→ EXERCISE DESCRIPTION
Your task is to transcribe, without alteration, the lines from the top of the material below through the line bearing "Task: Open the 'Десятичный'", inclusive.

→ MATERIAL FOR THE TASK
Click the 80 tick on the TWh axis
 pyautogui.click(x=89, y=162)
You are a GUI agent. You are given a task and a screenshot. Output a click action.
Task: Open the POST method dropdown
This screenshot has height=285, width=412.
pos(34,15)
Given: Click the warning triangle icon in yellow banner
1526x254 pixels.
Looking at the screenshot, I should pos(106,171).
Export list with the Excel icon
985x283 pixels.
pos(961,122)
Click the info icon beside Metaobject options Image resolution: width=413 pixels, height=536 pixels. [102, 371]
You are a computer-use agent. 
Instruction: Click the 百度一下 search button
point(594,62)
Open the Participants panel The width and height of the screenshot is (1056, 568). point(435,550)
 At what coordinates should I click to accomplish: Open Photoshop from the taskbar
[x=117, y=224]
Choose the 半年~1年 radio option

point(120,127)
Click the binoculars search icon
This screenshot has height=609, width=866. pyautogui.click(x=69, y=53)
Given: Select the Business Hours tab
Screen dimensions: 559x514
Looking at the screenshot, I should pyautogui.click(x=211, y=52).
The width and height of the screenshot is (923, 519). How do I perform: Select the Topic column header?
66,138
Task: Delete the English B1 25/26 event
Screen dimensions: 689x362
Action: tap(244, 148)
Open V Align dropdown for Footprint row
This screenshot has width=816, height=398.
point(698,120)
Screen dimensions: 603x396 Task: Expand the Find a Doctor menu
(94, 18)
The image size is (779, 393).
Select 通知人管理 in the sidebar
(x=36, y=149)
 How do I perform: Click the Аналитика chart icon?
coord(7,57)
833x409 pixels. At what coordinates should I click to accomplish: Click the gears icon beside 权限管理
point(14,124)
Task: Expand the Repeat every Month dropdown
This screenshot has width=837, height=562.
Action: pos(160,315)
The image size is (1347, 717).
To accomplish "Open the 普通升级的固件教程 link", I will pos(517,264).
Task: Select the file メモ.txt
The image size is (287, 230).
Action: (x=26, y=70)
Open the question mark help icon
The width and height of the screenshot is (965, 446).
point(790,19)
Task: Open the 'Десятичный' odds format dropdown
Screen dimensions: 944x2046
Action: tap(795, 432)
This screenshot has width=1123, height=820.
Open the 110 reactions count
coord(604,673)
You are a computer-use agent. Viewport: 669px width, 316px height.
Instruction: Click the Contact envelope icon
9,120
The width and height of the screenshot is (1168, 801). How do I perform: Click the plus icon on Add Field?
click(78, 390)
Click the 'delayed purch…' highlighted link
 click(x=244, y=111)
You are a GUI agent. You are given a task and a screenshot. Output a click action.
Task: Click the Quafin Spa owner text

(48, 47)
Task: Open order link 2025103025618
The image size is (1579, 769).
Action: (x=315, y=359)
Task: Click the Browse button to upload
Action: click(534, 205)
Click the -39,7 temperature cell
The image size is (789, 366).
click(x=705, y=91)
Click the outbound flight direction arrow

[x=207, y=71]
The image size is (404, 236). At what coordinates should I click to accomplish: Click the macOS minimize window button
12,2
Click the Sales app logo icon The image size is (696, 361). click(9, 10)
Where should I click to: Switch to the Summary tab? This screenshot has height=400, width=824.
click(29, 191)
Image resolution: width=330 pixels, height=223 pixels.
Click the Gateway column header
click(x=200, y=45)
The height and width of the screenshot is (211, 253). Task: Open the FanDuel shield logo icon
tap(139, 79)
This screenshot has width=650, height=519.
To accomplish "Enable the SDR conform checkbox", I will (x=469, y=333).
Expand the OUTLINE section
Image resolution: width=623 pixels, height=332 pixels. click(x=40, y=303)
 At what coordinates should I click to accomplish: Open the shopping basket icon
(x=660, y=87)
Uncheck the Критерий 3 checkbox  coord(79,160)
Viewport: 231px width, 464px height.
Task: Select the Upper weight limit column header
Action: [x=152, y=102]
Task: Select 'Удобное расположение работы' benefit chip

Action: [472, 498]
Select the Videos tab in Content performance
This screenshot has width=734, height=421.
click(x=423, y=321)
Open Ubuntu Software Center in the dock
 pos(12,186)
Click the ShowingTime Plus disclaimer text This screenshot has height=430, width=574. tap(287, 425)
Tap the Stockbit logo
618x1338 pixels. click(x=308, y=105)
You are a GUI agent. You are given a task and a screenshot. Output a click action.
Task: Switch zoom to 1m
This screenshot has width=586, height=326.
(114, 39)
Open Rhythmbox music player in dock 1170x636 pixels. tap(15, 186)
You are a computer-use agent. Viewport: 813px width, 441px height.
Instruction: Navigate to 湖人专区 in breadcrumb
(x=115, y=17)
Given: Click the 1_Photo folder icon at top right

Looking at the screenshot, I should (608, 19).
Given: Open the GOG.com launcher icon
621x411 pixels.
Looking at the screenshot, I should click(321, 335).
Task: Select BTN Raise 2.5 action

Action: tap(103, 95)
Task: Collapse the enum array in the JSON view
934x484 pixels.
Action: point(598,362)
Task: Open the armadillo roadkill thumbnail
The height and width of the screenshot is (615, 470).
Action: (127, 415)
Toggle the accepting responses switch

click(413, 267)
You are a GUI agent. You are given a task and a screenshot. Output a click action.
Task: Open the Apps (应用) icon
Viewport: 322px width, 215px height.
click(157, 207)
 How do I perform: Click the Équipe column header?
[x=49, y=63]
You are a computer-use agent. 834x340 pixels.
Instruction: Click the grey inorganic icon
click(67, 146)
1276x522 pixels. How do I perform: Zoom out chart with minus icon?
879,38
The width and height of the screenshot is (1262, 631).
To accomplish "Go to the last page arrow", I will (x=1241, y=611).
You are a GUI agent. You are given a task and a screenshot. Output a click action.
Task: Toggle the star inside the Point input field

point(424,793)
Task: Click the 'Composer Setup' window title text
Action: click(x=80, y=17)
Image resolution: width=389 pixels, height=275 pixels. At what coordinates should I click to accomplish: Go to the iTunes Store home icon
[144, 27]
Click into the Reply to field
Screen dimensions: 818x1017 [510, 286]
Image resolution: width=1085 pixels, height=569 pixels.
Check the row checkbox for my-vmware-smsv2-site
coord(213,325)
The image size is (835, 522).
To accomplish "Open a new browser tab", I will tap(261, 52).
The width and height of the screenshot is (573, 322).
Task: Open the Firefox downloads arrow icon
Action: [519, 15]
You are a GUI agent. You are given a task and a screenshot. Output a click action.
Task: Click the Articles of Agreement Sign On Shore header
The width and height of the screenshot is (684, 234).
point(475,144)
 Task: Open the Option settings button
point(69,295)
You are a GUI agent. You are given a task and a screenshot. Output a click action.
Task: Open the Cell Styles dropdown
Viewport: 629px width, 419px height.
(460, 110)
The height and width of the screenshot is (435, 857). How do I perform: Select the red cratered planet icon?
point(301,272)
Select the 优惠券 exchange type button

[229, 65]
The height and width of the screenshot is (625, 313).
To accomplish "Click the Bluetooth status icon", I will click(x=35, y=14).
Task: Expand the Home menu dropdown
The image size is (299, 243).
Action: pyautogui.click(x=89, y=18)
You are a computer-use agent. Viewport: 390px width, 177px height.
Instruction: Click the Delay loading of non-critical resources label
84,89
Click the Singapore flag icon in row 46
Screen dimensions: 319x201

→ YOUR RESPONSE
Click the 80 tick on the TWh axis
 pyautogui.click(x=89, y=162)
You are a GUI agent. You are given a task and a screenshot. Output a click action.
Task: Open the POST method dropdown
This screenshot has height=285, width=412.
pos(34,15)
Given: Click the warning triangle icon in yellow banner
1526x254 pixels.
Looking at the screenshot, I should pos(106,171).
Export list with the Excel icon
985x283 pixels.
pos(961,122)
Click the info icon beside Metaobject options Image resolution: width=413 pixels, height=536 pixels. [102, 371]
You are a computer-use agent. 
Instruction: Click the 百度一下 search button
point(594,62)
Open the Participants panel The width and height of the screenshot is (1056, 568). point(435,550)
 At what coordinates should I click to accomplish: Open Photoshop from the taskbar
[x=117, y=224]
Choose the 半年~1年 radio option

point(120,127)
Click the binoculars search icon
This screenshot has height=609, width=866. pyautogui.click(x=69, y=53)
Given: Select the Business Hours tab
Screen dimensions: 559x514
Looking at the screenshot, I should pyautogui.click(x=211, y=52).
The width and height of the screenshot is (923, 519). How do I perform: Select the Topic column header?
66,138
Task: Delete the English B1 25/26 event
Screen dimensions: 689x362
Action: tap(244, 148)
Open V Align dropdown for Footprint row
This screenshot has width=816, height=398.
point(698,120)
Screen dimensions: 603x396 Task: Expand the Find a Doctor menu
(94, 18)
The image size is (779, 393).
Select 通知人管理 in the sidebar
(x=36, y=149)
 How do I perform: Click the Аналитика chart icon?
coord(7,57)
833x409 pixels. At what coordinates should I click to accomplish: Click the gears icon beside 权限管理
point(14,124)
Task: Expand the Repeat every Month dropdown
This screenshot has width=837, height=562.
Action: pos(160,315)
The image size is (1347, 717).
To accomplish "Open the 普通升级的固件教程 link", I will pos(517,264).
Task: Select the file メモ.txt
The image size is (287, 230).
Action: (x=26, y=70)
Open the question mark help icon
The width and height of the screenshot is (965, 446).
point(790,19)
Task: Open the 'Десятичный' odds format dropdown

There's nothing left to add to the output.